With plastic, all this has changed. The covers are spread and left to be removed by property owners at their leisure. The owners’ gratitude sometimes takes the form of offering to pay for rolls of replacement plastic.
Frequently, there are no adequate facilities to clean, dry and repair covers. Often covers are washed on the station ramp and hung over reserve apparatus or suspended from the station ceiling to dry. Trying to protect the “salvage side” of covers is virtually impossible and the next time they are used, damage is done to articles you are trying to protect. Good salvage cover maintenance also requires periodic unfolding and airing. Plastic sheeting involves none of these drawbacks.
Withstands most chemicals
The fact that plastic is impervious to most chemicals is another advantage in this day and age when chemicals once found only in industry are readily found in homes.

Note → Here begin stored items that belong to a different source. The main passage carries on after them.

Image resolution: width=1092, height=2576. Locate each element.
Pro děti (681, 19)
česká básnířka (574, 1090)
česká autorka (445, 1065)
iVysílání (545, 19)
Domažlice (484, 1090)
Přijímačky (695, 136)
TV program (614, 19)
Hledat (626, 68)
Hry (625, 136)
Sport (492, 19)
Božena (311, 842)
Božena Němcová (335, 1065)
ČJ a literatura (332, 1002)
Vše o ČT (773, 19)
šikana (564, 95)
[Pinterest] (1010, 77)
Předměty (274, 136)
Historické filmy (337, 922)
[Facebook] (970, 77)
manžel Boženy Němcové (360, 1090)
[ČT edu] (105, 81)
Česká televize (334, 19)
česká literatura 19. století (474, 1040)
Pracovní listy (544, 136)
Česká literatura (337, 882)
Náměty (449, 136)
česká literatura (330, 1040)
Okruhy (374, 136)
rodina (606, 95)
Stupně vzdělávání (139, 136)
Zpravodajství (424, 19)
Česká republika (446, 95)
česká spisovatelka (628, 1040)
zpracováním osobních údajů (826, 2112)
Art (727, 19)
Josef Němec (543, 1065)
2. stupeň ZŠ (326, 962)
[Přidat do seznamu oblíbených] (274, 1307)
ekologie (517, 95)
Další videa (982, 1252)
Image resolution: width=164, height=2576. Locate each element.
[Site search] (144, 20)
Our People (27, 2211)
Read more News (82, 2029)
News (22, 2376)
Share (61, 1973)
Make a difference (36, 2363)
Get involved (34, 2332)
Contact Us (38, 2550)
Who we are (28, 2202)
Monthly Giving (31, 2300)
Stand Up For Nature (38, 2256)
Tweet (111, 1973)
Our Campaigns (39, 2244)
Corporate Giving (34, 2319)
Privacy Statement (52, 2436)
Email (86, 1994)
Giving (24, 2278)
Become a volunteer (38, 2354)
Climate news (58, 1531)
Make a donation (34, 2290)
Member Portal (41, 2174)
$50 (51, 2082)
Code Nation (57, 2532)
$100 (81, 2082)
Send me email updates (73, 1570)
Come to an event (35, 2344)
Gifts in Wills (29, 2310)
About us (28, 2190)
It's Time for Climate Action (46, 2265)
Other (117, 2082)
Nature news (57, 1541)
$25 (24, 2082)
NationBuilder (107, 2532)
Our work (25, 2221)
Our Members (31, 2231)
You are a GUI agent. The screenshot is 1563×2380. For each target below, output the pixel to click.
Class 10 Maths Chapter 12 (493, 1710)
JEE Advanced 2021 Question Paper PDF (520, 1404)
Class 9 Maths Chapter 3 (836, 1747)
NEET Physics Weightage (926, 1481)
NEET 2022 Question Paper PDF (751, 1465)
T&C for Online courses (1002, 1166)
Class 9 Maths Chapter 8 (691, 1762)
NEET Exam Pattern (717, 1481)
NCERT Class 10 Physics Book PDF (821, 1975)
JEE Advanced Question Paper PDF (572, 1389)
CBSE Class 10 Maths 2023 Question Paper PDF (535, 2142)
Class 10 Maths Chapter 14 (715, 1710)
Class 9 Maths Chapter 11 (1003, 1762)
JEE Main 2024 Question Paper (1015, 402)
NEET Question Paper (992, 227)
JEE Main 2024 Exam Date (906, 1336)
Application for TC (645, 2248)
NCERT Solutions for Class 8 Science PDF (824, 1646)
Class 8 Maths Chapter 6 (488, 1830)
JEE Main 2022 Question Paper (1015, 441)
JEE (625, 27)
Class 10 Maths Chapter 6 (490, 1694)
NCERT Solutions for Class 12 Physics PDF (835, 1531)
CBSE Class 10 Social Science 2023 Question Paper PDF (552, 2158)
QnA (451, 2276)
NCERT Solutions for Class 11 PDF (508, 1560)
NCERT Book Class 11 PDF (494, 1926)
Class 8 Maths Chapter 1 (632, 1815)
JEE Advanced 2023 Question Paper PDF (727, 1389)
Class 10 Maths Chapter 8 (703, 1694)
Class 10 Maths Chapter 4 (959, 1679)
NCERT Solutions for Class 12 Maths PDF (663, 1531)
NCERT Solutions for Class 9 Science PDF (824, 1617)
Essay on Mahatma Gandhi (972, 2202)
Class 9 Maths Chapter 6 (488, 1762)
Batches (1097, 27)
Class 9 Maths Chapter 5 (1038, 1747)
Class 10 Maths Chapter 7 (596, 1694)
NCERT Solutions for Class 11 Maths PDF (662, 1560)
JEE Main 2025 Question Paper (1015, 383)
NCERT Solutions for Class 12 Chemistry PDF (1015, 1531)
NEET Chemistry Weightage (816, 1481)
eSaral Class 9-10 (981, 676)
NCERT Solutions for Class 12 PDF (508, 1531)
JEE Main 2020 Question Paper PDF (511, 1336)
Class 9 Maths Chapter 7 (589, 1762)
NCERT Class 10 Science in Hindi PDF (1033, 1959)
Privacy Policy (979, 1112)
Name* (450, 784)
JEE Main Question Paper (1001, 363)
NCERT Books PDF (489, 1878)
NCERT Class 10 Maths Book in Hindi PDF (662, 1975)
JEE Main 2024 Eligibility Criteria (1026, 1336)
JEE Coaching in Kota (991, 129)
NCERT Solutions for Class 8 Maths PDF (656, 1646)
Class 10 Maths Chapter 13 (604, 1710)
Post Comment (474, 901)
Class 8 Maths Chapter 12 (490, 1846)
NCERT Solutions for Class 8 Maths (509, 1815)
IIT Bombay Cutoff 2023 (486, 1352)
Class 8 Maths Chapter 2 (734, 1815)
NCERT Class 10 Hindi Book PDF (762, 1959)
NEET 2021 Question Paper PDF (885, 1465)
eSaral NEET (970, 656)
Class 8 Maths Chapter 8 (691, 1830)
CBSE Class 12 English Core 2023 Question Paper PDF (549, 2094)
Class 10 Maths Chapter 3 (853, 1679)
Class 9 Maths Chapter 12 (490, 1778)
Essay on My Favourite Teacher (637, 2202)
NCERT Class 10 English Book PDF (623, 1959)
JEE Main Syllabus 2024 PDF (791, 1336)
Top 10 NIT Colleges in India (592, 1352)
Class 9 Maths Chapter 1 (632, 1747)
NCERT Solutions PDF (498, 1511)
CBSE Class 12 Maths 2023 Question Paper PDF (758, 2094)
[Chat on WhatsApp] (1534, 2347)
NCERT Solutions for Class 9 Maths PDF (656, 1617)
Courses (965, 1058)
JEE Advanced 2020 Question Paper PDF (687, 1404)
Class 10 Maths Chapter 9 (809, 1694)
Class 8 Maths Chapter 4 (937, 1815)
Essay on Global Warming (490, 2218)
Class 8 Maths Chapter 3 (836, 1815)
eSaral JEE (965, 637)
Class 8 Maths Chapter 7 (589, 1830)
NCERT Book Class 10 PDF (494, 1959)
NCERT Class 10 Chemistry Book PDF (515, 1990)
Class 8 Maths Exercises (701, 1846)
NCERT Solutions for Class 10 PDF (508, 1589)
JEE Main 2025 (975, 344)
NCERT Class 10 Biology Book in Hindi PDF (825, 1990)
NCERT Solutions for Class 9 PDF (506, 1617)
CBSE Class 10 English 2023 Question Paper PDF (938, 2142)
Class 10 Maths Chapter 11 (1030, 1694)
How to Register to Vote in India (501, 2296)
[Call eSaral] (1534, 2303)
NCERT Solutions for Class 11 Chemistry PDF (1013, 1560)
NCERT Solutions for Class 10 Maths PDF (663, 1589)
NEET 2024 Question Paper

Plastic covering can be damaged by sparks and embers, but the economic loss involved is quite small when compared to that of canvas salvage covers.
From the standpoint of economics, plastic is cheaper than tar paper and laths for covering operations. The cost of a roll of plastic wide enough for salvage covers is one-third that of one salvage cover and provides from five to six “covers” of comparable size.
Since our shift to plastic, we have had many inquiries about our kits. We have prepared drawings of the salvage kits and explanatory material that are available upon request.